The request IMO is both scary and rationale given that so much of today’s National Income Accounting Identity (output=C+I+X-M) relies on factors that lie outside of its operation. I speak of new bank generated loan growth given that income growth/distribution and investment growth still appear to be weak in the scheme of things..i.e. C+I the drivers.
The last time the FRB delayed interest rate increases we had a debt financed consumption boom in the US followed by IR increases and a de facto financial collapse. By raising rates we likely restrict one of the few modes of generating consumption growth in the US (note auto loans) and many other countries. We also likely raise the impact of existing debt burdens on what are to date still historically low rates of income/wage growth.

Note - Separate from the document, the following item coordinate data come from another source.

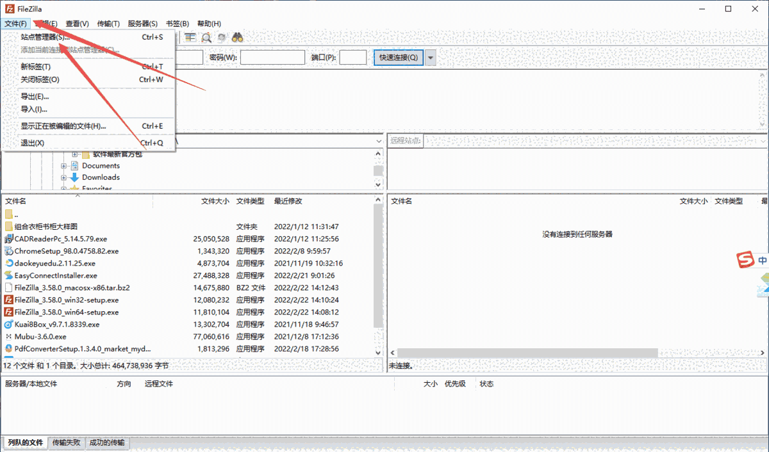The height and width of the screenshot is (452, 769).
Task: Select 导出(E) from the File menu
Action: [37, 97]
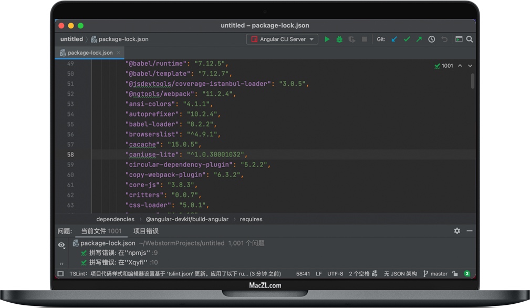
Task: Push commits using green Git arrow icon
Action: pyautogui.click(x=419, y=39)
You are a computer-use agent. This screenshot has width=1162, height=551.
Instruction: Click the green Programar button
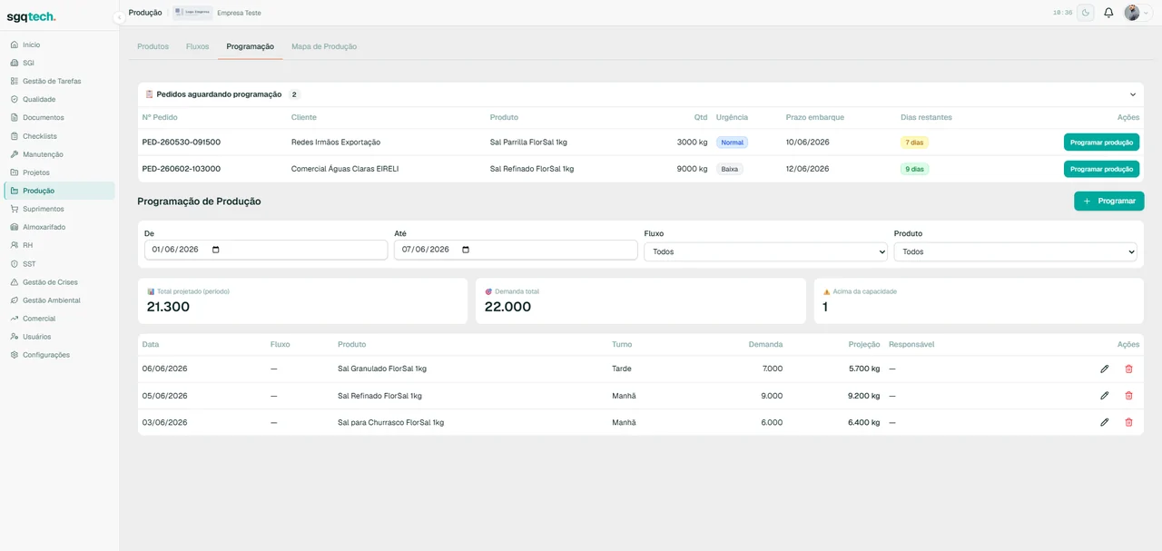(x=1108, y=201)
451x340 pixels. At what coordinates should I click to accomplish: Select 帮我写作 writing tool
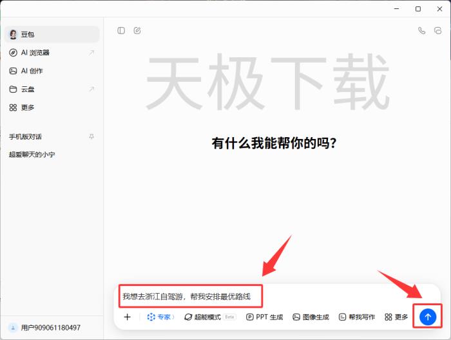click(357, 317)
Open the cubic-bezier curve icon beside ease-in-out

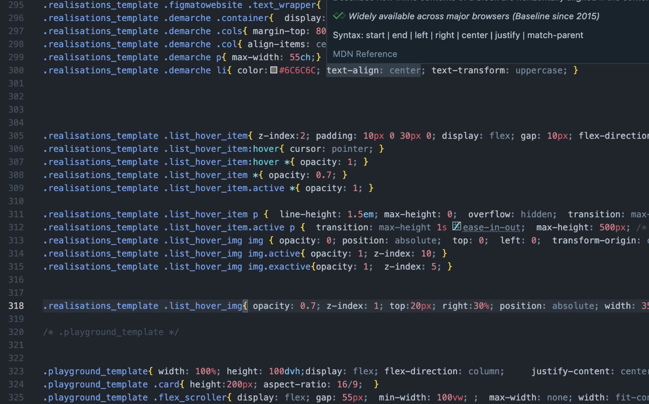457,227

As such you have to ask yourself just what are we waiting for? Well we need higher income growth, but not just higher income growth: we need a more equitable and fair distribution so that economic growth itself becomes less reliant on debt and low interest rates, and less exposed to the scary divergence of asset values.
But the world is also changing in ways that question whether we can effectively outwait the inevitable: populations are aging and declining. Areas where the frame can still expand in consumption terms, areas such as China, may be heading into their own period of slow growth and low IR debt support.
Importantly will the status quo submit to a reconfiguration of the pie and can the world assume a less debt dependent economic raison d’etre?
So yes, the rationale to defer interest rate rises is both scary and realistic, but it fails to answer important questions: what are we waiting for, how long can we wait, and are our hopes realistic?
This is just a quick 3 minute post, but the issues are critical!